Collected data entries
────────────────────────────────────────

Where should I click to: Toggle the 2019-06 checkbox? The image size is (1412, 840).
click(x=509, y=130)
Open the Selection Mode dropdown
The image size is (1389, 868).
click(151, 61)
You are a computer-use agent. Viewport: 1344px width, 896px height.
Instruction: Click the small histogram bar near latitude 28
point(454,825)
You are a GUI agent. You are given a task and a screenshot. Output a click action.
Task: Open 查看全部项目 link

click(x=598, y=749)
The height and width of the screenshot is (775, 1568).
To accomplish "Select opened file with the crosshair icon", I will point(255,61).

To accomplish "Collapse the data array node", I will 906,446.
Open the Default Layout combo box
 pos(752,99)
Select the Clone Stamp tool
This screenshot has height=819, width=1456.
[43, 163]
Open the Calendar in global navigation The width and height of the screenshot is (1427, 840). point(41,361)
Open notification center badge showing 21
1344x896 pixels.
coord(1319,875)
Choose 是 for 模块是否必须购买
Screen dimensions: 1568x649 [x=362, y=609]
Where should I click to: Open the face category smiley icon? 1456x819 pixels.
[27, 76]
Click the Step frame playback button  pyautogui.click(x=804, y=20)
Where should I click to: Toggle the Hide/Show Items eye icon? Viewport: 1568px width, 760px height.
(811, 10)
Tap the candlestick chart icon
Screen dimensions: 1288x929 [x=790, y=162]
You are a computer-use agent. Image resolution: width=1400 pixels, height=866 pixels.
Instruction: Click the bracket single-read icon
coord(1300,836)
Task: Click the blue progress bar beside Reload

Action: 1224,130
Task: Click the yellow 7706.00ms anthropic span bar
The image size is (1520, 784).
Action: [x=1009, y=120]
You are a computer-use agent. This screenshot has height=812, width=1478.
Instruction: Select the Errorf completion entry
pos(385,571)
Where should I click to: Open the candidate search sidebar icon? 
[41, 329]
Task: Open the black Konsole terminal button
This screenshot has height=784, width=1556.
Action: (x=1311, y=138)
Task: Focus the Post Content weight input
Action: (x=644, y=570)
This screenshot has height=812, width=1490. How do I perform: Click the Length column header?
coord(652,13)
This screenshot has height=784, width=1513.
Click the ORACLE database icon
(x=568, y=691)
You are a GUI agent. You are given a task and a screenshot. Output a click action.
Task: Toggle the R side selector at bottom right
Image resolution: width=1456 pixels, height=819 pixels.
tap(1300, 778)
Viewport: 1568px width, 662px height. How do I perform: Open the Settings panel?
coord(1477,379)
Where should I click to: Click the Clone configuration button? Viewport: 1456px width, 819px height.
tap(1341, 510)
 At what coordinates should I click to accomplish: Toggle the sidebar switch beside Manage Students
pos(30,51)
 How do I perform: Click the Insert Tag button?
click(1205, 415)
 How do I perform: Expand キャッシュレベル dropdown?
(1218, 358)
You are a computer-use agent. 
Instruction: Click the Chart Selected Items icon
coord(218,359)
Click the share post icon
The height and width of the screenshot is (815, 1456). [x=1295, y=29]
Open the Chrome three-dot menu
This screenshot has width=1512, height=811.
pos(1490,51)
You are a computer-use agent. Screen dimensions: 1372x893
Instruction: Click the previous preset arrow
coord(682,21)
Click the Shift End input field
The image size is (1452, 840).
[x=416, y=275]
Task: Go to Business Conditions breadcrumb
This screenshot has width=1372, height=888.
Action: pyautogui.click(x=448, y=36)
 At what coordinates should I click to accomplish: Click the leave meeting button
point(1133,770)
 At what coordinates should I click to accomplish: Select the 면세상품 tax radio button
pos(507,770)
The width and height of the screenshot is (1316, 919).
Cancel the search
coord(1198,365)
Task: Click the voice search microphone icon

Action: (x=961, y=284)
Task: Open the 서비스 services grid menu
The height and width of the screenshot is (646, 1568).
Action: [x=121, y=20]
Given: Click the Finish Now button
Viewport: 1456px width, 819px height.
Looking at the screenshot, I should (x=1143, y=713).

────────────────────────────────────────

Copy out every line in the records where the word "will" is found.

To accomplish "Select opened file with the crosshair icon", I will point(255,61).
To accomplish "Collapse the data array node", I will 906,446.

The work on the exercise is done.